[Pixel coordinate grounding data]
*** Begin section ***

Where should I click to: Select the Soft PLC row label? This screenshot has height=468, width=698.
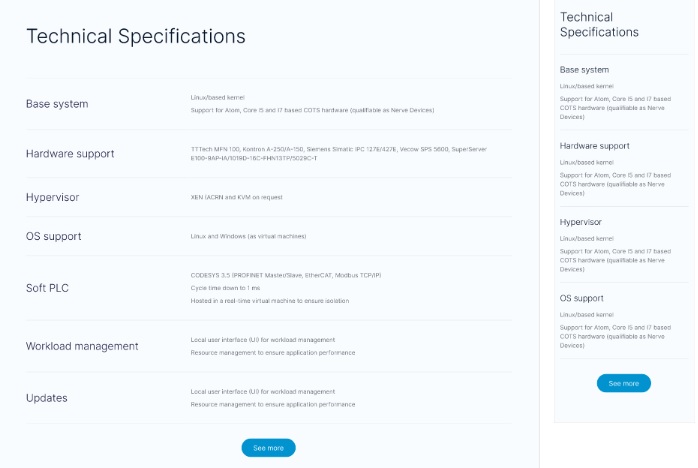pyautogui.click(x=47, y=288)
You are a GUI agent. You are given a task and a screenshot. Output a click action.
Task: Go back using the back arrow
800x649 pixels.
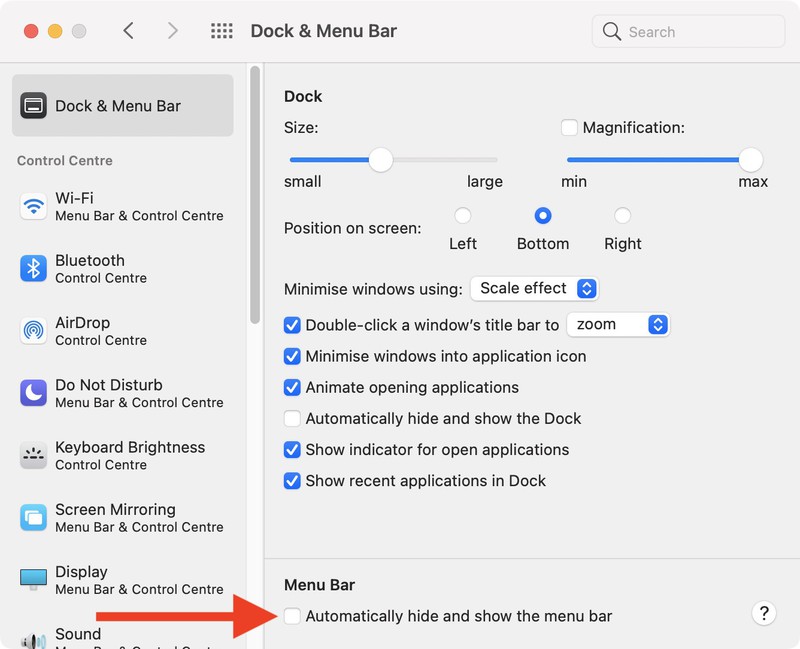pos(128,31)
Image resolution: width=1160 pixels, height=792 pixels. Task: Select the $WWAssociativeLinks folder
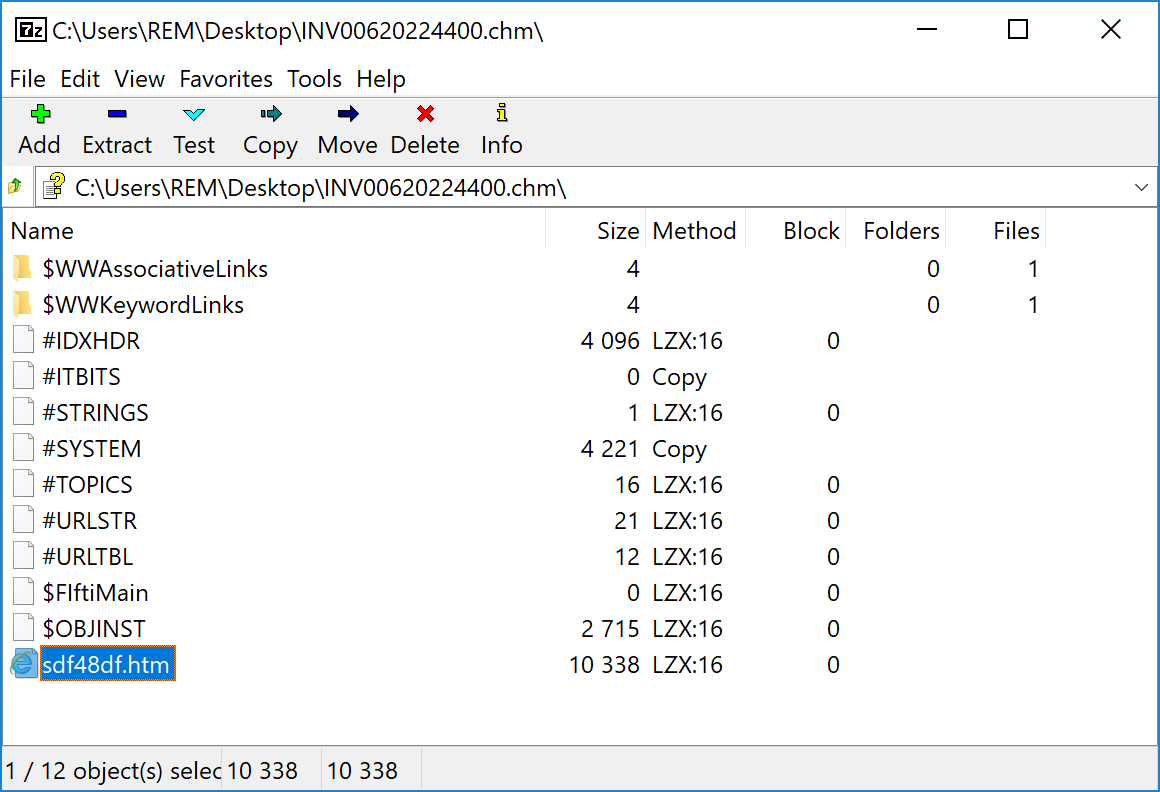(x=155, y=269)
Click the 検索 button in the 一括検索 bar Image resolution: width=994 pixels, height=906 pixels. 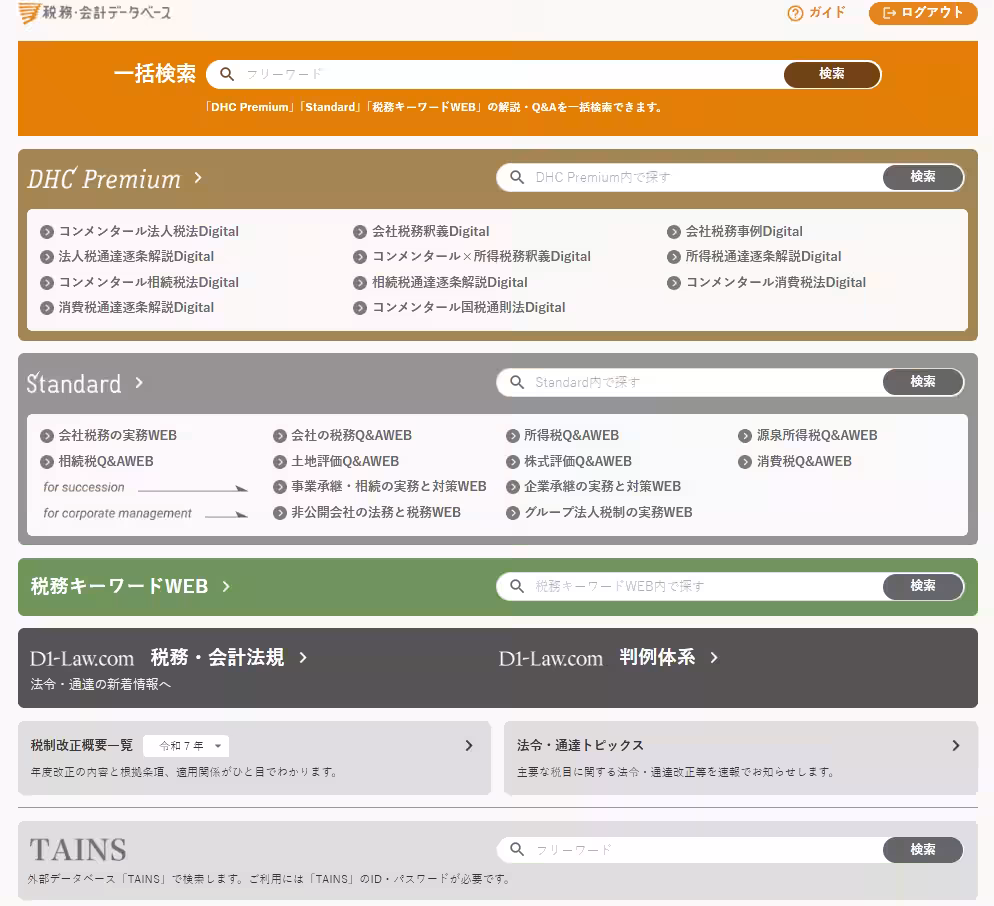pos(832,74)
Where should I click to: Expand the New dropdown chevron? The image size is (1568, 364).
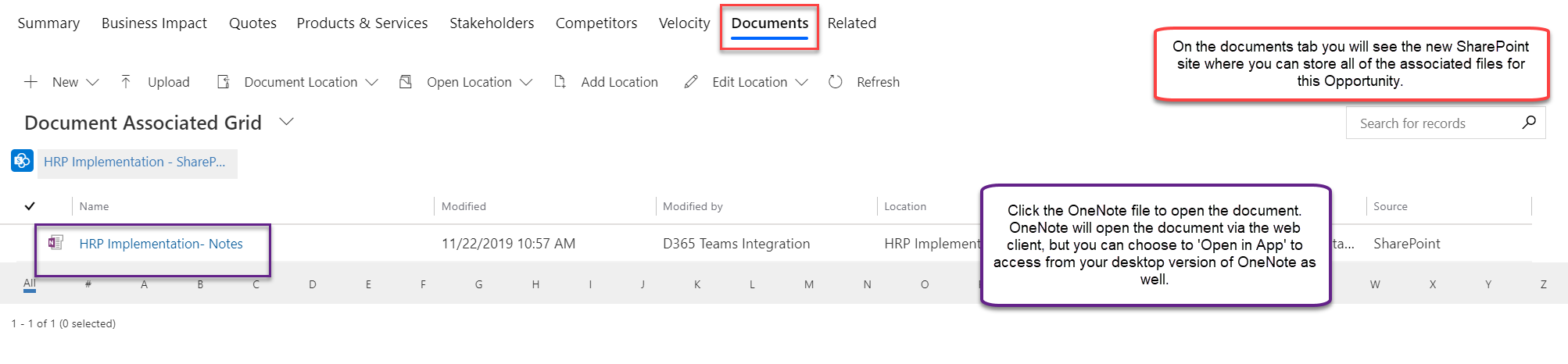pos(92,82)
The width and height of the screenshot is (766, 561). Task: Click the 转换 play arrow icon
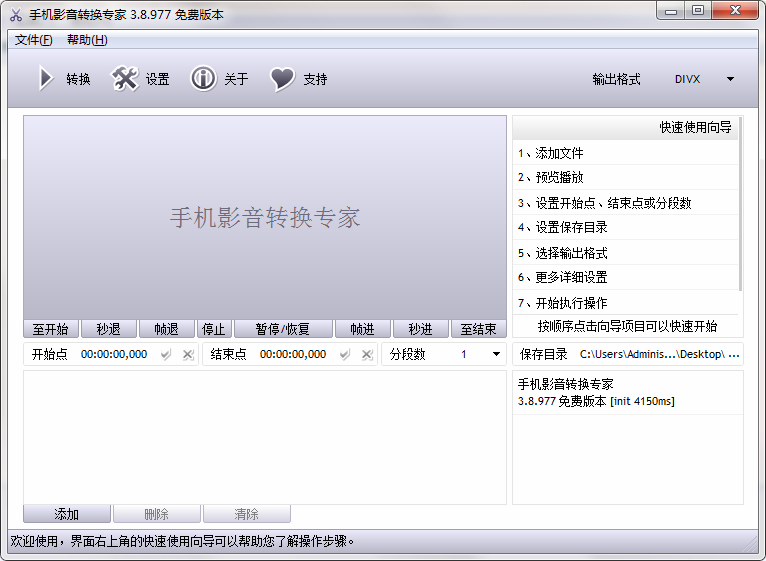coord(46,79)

*** End section ***

▸ What you will do
Transcribe exactly the span of lines from the line holding "Where should I click to: Expand" through the last line above, both included. Pictures stay out.

▸ Result for this task
Where should I click to: Expand the New dropdown chevron? The image size is (1568, 364).
pos(92,82)
The width and height of the screenshot is (766, 561). Task: Click the 转换 play arrow icon
coord(46,79)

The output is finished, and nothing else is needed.